* [Work order]
Reproduce the entries word for word, and omit any picture you find in them.
————————
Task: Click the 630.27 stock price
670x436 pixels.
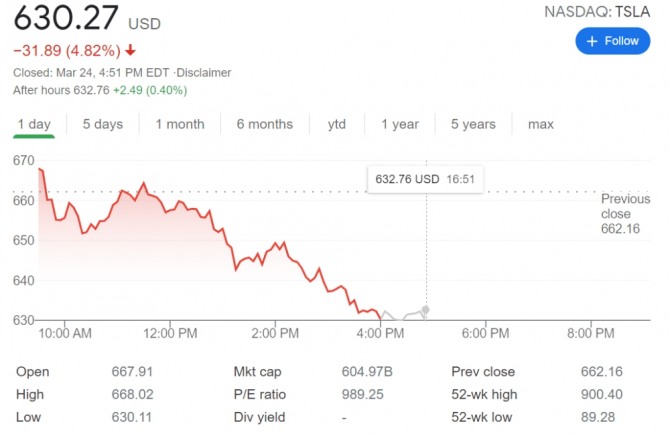Action: (x=66, y=18)
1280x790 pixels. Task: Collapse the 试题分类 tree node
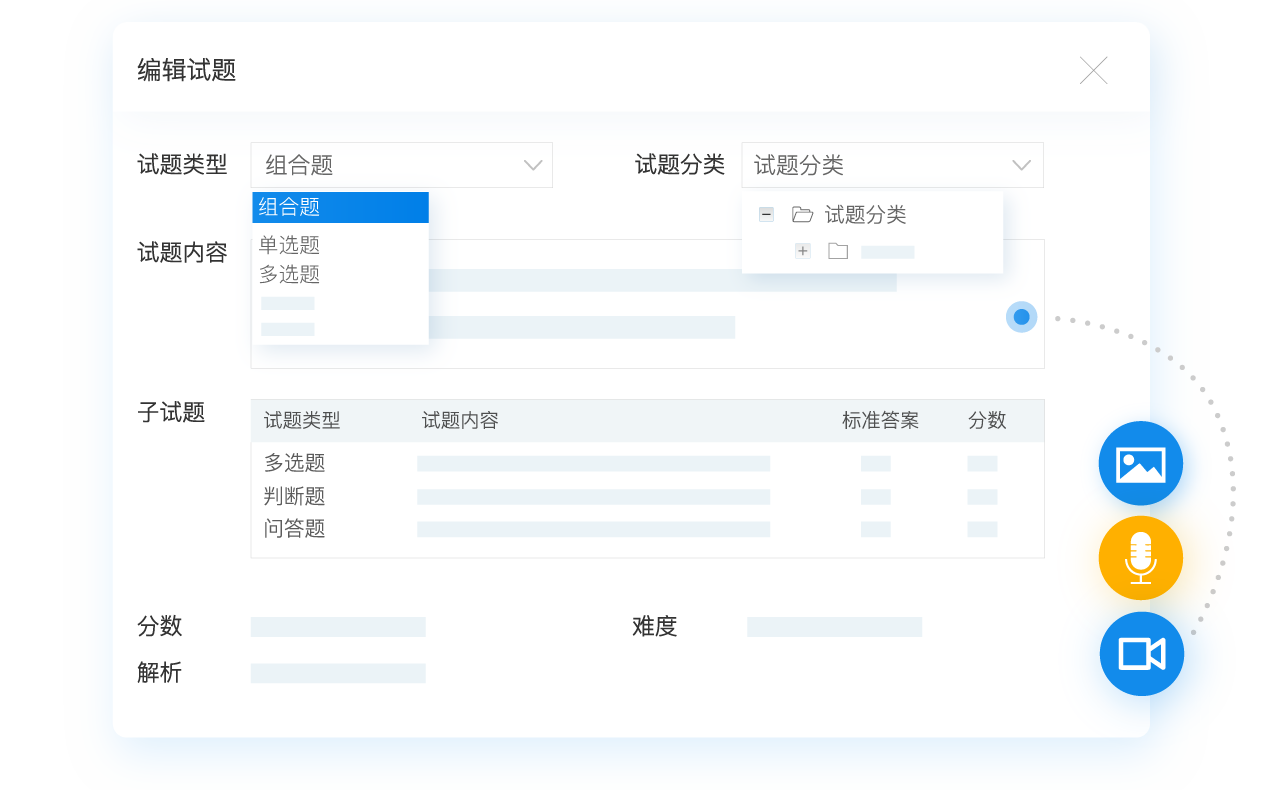[766, 214]
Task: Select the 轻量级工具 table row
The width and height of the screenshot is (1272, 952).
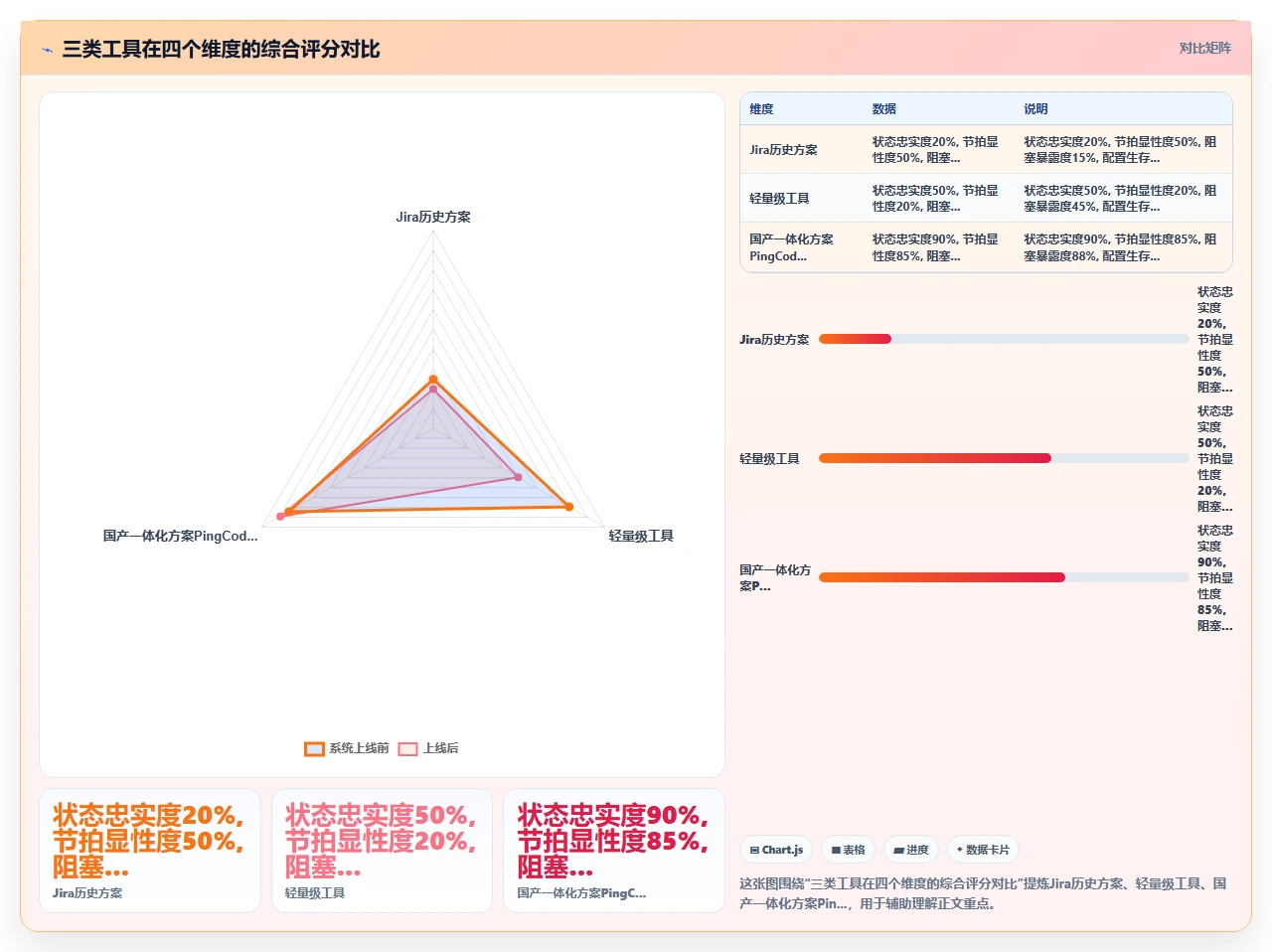Action: click(986, 198)
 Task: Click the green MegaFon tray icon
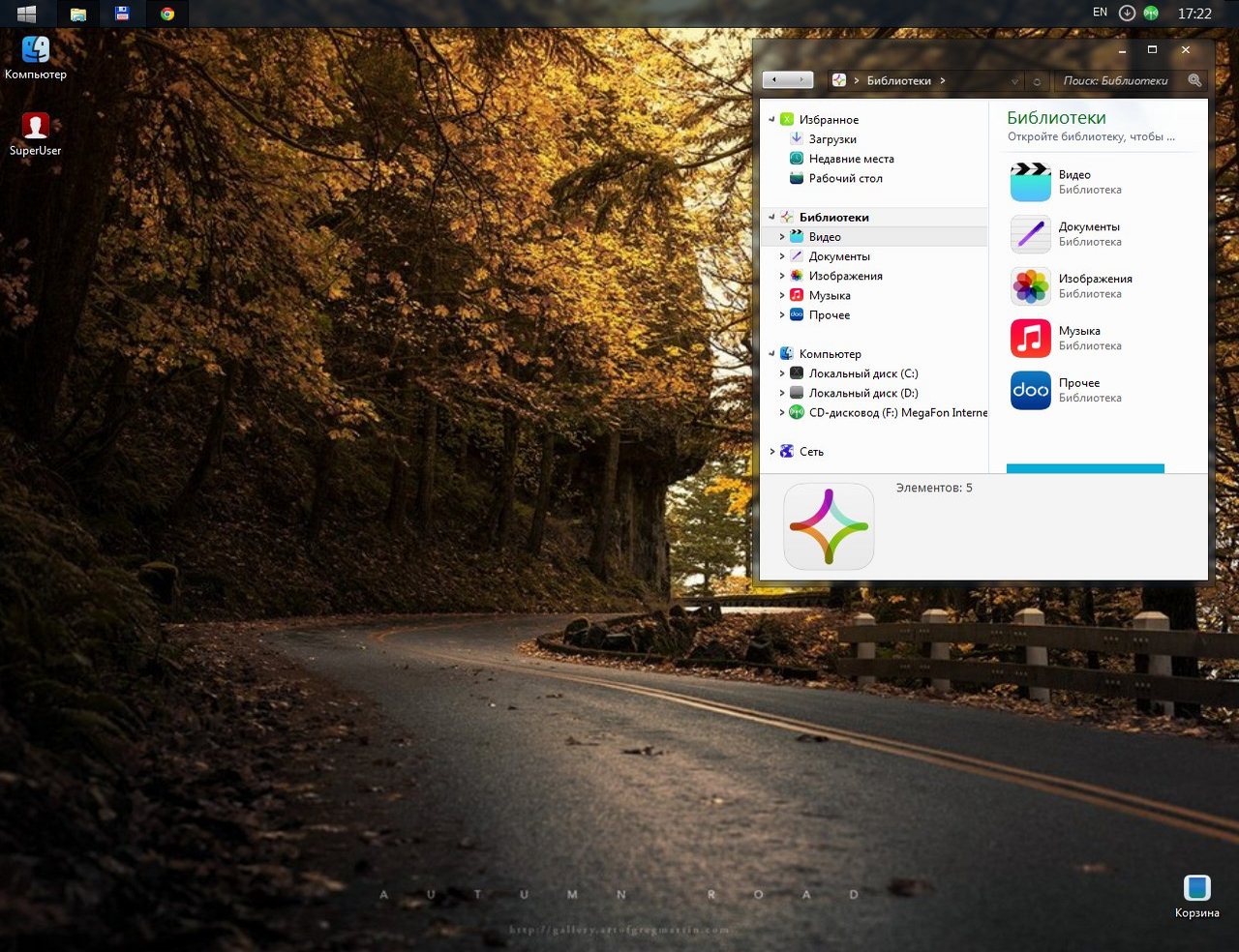1151,14
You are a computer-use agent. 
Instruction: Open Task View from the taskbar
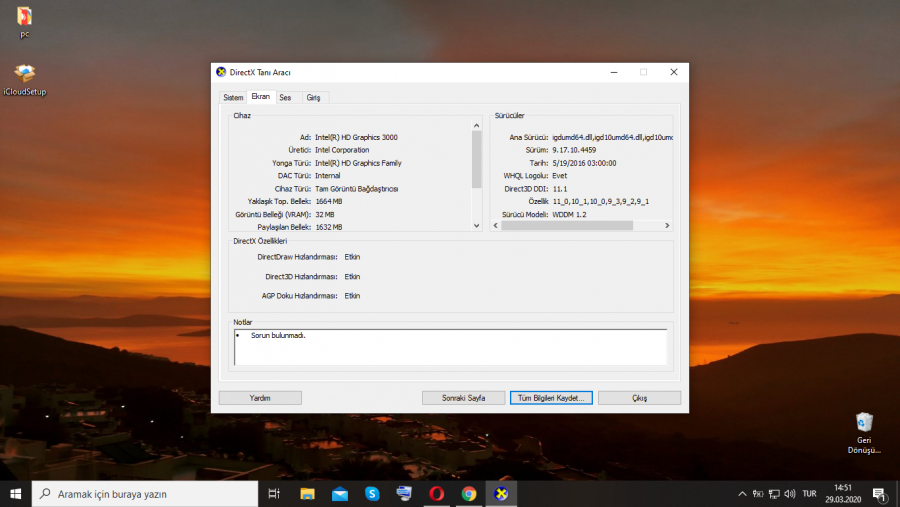tap(275, 493)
————————
* [Answer area]
Task: Click the 630.27 stock price
670x436 pixels.
Action: (x=66, y=18)
1280x790 pixels. Task: Collapse the 试题分类 tree node
[766, 214]
Task: Select the 轻量级工具 table row
The width and height of the screenshot is (1272, 952).
Action: click(986, 198)
 Task: Click the green MegaFon tray icon
1151,14
You are a computer-use agent. 
Instruction: Open Task View from the taskbar
tap(275, 493)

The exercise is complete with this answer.